> **Supplied records**:
# # # # #
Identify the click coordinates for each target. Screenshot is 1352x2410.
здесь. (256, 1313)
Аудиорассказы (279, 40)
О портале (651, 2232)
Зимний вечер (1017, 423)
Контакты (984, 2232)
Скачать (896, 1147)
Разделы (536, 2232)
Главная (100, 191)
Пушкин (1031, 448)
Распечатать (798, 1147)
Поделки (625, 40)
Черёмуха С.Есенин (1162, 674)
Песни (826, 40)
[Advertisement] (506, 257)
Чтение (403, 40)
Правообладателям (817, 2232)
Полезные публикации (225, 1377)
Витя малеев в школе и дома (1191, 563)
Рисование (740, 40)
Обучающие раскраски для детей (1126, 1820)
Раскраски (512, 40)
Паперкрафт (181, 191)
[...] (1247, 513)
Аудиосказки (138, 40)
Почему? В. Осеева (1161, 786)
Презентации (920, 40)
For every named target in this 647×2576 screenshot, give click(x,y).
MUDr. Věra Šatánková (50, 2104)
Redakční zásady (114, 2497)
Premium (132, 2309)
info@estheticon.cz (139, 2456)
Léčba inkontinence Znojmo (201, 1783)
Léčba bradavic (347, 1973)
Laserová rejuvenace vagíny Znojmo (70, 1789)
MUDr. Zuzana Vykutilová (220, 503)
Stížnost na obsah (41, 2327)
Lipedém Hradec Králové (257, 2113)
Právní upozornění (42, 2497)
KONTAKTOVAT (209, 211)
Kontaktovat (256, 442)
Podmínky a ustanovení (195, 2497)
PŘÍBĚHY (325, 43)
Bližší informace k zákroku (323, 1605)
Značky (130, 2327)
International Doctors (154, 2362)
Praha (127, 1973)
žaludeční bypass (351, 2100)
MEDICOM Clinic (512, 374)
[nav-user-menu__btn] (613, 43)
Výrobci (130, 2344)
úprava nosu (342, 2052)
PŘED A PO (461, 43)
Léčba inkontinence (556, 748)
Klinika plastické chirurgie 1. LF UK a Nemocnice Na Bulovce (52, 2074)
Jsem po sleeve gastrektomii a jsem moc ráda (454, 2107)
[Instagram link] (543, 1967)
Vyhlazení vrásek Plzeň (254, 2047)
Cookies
# # # # #
> **To do**:
Reproduce the listing above from the line with "Redakční zásady (114, 2497)" up to and including the line with "Kontaktovat (256, 442)", keeping every character unchanged.

> **Result of the task**:
Redakční zásady (114, 2497)
Premium (132, 2309)
info@estheticon.cz (139, 2456)
Léčba inkontinence Znojmo (201, 1783)
Léčba bradavic (347, 1973)
Laserová rejuvenace vagíny Znojmo (70, 1789)
MUDr. Zuzana Vykutilová (220, 503)
Stížnost na obsah (41, 2327)
Lipedém Hradec Králové (257, 2113)
Právní upozornění (42, 2497)
KONTAKTOVAT (209, 211)
Kontaktovat (256, 442)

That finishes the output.